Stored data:
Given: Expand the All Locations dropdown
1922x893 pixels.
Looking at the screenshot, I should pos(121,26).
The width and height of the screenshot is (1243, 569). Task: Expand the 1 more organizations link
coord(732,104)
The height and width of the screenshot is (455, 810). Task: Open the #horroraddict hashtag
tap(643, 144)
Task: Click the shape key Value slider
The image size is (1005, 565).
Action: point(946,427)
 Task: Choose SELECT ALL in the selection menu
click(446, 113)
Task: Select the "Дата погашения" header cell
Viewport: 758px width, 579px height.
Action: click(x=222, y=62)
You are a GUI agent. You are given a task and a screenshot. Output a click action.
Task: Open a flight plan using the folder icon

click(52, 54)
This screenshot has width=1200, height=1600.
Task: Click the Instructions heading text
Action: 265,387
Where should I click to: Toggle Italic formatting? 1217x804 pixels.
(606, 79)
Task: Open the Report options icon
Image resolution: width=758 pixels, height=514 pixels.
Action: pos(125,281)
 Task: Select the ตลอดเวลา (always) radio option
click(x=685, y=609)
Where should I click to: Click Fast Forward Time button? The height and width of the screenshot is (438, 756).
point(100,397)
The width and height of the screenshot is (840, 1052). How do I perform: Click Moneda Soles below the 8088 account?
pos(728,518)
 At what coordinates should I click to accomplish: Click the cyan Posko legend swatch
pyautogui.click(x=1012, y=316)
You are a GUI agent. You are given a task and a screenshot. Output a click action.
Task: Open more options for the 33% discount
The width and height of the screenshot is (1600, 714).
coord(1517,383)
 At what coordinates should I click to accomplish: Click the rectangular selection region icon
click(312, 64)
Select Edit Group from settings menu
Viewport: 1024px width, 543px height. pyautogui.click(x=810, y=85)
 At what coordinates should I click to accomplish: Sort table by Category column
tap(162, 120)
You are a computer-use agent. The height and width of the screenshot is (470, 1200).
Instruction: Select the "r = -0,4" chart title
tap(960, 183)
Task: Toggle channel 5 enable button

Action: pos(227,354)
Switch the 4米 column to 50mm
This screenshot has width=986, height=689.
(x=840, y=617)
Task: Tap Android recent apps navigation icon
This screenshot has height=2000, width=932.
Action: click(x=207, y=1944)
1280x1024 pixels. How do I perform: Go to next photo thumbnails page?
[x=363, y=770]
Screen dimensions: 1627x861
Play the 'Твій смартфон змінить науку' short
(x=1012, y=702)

What is needed:
The answer must be the full data, repeated word for word.

Written solution:
Given: Expand the All Locations dropdown
1922x893 pixels.
Looking at the screenshot, I should pos(121,26).
The width and height of the screenshot is (1243, 569). Task: Expand the 1 more organizations link
coord(732,104)
The height and width of the screenshot is (455, 810). Task: Open the #horroraddict hashtag
tap(643, 144)
Task: Click the shape key Value slider
The image size is (1005, 565).
Action: point(946,427)
 Task: Choose SELECT ALL in the selection menu
click(446, 113)
Task: Select the "Дата погашения" header cell
Viewport: 758px width, 579px height.
Action: click(x=222, y=62)
You are a GUI agent. You are given a task and a screenshot. Output a click action.
Task: Open a flight plan using the folder icon

click(52, 54)
This screenshot has width=1200, height=1600.
Task: Click the Instructions heading text
Action: 265,387
Where should I click to: Toggle Italic formatting? 1217x804 pixels.
(606, 79)
Task: Open the Report options icon
Image resolution: width=758 pixels, height=514 pixels.
Action: pos(125,281)
 Task: Select the ตลอดเวลา (always) radio option
click(x=685, y=609)
Where should I click to: Click Fast Forward Time button? The height and width of the screenshot is (438, 756).
point(100,397)
The width and height of the screenshot is (840, 1052). How do I perform: Click Moneda Soles below the 8088 account?
pos(728,518)
 At what coordinates should I click to accomplish: Click the cyan Posko legend swatch
pyautogui.click(x=1012, y=316)
You are a GUI agent. You are given a task and a screenshot. Output a click action.
Task: Open more options for the 33% discount
The width and height of the screenshot is (1600, 714).
coord(1517,383)
 At what coordinates should I click to accomplish: Click the rectangular selection region icon
click(312, 64)
Select Edit Group from settings menu
Viewport: 1024px width, 543px height. pyautogui.click(x=810, y=85)
 At what coordinates should I click to accomplish: Sort table by Category column
tap(162, 120)
You are a computer-use agent. The height and width of the screenshot is (470, 1200).
Instruction: Select the "r = -0,4" chart title
tap(960, 183)
Task: Toggle channel 5 enable button

Action: pos(227,354)
Switch the 4米 column to 50mm
This screenshot has width=986, height=689.
(x=840, y=617)
Task: Tap Android recent apps navigation icon
This screenshot has height=2000, width=932.
Action: click(x=207, y=1944)
1280x1024 pixels. How do I perform: Go to next photo thumbnails page?
[x=363, y=770]
Screen dimensions: 1627x861
Play the 'Твій смартфон змінить науку' short
(x=1012, y=702)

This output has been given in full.